§ **INSTRUCTIONS FOR THE TASK**
Output exactly the span of lines beginning with the one that holds "How do I perform: Click" and ending with the last line of the data below.
--- MATERIAL TO PROCESS Enclosed Below ---
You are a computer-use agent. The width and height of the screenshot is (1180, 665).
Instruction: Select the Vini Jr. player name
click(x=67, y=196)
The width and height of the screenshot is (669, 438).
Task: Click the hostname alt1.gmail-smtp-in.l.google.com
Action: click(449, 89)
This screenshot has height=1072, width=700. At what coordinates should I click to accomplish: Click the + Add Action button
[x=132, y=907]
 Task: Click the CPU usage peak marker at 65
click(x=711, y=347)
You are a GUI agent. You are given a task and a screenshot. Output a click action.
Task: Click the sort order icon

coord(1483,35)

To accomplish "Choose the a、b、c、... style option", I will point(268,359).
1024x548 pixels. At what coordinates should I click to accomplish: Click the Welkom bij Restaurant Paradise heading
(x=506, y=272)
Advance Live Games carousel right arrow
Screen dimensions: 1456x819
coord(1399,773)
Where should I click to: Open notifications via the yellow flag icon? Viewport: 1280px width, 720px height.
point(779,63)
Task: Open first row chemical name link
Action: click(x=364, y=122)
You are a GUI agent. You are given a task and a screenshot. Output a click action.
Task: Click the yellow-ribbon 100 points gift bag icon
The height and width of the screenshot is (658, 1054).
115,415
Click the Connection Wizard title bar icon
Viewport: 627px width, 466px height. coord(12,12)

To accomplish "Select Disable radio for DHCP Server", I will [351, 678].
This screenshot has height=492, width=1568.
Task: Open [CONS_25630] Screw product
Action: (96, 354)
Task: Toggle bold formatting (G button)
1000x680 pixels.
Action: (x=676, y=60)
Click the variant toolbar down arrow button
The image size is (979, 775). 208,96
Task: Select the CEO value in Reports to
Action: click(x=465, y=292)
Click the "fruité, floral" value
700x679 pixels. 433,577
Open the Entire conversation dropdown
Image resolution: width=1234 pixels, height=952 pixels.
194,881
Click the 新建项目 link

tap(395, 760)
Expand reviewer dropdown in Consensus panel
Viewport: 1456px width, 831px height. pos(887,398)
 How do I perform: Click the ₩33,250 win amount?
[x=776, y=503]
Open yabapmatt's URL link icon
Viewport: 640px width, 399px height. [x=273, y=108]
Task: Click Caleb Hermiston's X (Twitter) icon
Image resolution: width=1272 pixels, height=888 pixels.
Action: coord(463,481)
--- End of Enclosed MATERIAL TO PROCESS ---
§ **YOUR RESPONSE**
 How do I perform: Click the ₩33,250 win amount?
[x=776, y=503]
Open yabapmatt's URL link icon
Viewport: 640px width, 399px height. [x=273, y=108]
Task: Click Caleb Hermiston's X (Twitter) icon
Image resolution: width=1272 pixels, height=888 pixels.
Action: coord(463,481)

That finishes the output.